# [Extracted entries]
————————

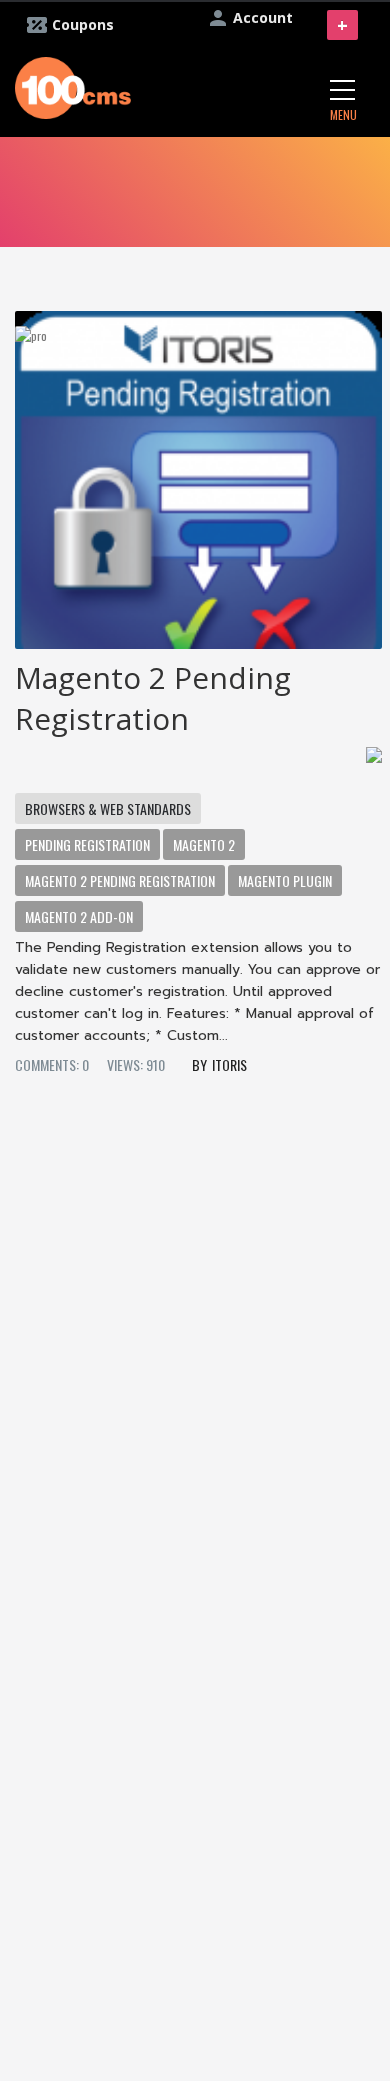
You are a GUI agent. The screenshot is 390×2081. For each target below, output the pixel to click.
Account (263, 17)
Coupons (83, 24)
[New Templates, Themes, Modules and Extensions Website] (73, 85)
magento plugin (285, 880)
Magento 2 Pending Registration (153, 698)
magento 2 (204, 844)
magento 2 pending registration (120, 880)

————————

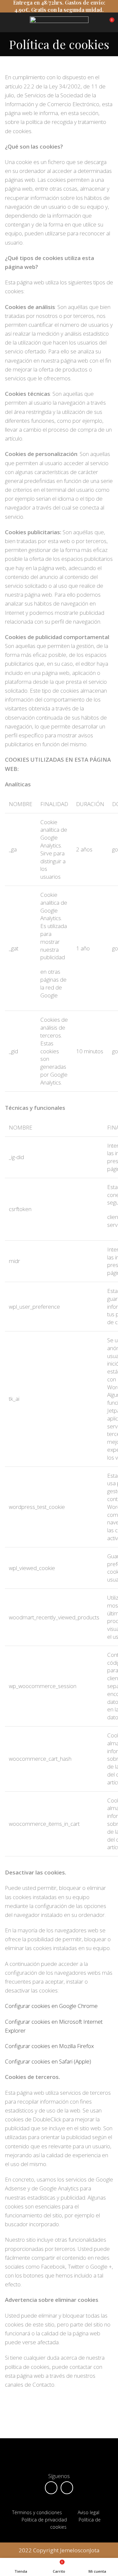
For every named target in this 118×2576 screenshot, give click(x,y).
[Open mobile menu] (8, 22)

————————

# [What is expected]
Write down again, exactly as given, only the lines above that fall from the line with "You are a GUI" to the line with "magento 2 pending registration (120, 880)", inclusive.

# [Your solution]
You are a GUI agent. The screenshot is 390×2081. For each target below, output the pixel to click.
Account (263, 17)
Coupons (83, 24)
[New Templates, Themes, Modules and Extensions Website] (73, 85)
magento plugin (285, 880)
Magento 2 Pending Registration (153, 698)
magento 2 (204, 844)
magento 2 pending registration (120, 880)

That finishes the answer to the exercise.